A Well-Balanced Tale

By Amy Kaplan

This book tells a whimsical story of disability through the tale of Barnaby, a kangaroo who is unable to hop. It is engagingly illustrated with themes of curiosity, discovery, innovation and acceptance. Rather than focusing on fitting in and disability, we are given a story that celebrates difference and ability.
lulu.com

Wonder

By R.J. Palacio

August Pullman was born with a facial difference that, up until now, has prevented him from going to a mainstream school. He’s now starting fifth grade at Beecher Prep and all he wants is for others to treat him like an ordinary kid, but his new classmates can’t get past his extraordinary face.
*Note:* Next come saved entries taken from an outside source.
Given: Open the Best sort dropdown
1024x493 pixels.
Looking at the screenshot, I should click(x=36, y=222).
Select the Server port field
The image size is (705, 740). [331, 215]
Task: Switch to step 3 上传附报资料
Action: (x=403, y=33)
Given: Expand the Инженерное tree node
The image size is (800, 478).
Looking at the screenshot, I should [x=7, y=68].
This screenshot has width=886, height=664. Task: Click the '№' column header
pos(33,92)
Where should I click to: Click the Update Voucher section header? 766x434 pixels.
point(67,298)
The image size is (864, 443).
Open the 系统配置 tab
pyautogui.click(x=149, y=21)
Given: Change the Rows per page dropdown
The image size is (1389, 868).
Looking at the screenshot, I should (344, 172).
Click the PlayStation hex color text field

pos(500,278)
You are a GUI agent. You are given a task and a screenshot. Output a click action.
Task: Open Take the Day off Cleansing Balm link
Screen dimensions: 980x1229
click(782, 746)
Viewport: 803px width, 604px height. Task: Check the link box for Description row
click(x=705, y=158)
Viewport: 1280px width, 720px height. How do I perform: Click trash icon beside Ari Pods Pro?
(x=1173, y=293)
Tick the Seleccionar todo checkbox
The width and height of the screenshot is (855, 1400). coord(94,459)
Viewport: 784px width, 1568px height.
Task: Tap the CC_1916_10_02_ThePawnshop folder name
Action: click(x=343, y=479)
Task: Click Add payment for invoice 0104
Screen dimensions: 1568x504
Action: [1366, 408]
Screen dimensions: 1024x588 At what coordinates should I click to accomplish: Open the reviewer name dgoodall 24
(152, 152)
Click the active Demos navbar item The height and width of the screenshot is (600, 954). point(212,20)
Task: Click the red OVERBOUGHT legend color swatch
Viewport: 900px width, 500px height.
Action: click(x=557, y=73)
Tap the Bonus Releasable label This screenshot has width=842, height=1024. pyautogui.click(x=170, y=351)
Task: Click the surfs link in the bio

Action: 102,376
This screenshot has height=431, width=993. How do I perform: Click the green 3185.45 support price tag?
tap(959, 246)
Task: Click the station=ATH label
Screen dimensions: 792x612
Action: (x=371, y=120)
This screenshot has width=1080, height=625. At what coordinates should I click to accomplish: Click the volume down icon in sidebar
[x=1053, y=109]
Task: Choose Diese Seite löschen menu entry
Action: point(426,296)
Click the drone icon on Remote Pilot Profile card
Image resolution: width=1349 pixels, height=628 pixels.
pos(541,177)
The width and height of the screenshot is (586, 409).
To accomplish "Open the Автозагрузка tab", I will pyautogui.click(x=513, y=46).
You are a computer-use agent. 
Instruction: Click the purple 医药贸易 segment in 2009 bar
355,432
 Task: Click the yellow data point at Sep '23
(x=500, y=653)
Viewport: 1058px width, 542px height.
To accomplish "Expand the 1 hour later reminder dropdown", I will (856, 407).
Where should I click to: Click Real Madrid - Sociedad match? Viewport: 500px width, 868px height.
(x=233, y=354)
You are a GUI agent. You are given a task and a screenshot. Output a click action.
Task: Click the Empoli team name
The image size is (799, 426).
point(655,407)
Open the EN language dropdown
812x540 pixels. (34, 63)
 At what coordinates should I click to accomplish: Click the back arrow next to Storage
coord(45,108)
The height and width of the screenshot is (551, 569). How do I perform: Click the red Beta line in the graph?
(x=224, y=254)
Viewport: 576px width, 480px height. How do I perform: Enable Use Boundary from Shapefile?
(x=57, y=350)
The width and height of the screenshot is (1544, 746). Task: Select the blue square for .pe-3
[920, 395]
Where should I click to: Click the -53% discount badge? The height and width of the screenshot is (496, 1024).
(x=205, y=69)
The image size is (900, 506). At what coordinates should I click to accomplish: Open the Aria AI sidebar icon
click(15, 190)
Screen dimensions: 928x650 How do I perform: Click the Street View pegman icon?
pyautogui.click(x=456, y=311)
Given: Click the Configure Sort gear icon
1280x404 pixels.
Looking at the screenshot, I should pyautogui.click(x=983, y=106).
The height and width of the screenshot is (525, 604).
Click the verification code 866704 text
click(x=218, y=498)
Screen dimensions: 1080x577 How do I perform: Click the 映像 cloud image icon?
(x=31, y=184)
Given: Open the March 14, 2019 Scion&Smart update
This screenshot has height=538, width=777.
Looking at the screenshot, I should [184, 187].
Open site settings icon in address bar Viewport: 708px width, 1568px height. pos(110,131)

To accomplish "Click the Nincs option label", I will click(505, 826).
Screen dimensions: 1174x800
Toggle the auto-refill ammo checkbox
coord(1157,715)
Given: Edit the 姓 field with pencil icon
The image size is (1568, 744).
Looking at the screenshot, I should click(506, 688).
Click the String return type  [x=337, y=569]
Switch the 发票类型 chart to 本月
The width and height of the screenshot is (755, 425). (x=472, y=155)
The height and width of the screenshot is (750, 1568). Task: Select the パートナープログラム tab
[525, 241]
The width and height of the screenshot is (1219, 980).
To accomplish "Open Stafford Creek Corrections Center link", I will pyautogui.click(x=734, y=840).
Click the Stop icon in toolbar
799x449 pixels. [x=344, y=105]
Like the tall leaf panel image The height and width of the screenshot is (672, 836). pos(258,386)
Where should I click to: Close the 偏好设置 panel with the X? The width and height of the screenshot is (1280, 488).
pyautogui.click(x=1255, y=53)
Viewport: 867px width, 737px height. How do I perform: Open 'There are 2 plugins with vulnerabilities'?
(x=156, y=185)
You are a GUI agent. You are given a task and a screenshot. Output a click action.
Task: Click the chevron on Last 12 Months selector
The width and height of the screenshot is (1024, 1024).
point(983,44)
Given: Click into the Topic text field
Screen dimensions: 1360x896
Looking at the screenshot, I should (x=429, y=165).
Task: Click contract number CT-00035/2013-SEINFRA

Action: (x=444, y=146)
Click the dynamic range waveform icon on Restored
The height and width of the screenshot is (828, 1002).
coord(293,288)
This book begins with Auggie’s point of view and moves to include his classmates, his sister, her boyfriend and others. These perspectives paint a portrait of a community’s difficulties in empathizing and showing compassion and acceptance.
penguinrandomhouse.ca

A Boy and a Jaguar

By Alan Rabinowitz

Alan loves animals, but he’s saddened by the big cathouse at the Bronx Zoo. He doesn’t like how alone the cats are in their empty cages. Are they being punished? He desperately wants to be their champion and their voice, but he stutters uncontrollably—except for when he speaks to animals, and then he is fluent. This is a real-life story about a man searching for his voice and finding a way to fulfill a promise to talk for animals and people who cannot speak for themselves.
hmhco.com

How I Learn: A Kid’s Guide to Learning Disability

By Brenda S. Miles and Colleen A. Patterson

In How I learn, authors Miles and Patterson introduce the concept of learning disability in a digestible format for younger students. This supportive and upbeat story reassures readers that they are capable and can use “smart strategies” to help themselves learn. A note to parents, caregivers and professionals is included, with suggestions to guide discussion and help children identify their particular strengths and challenges.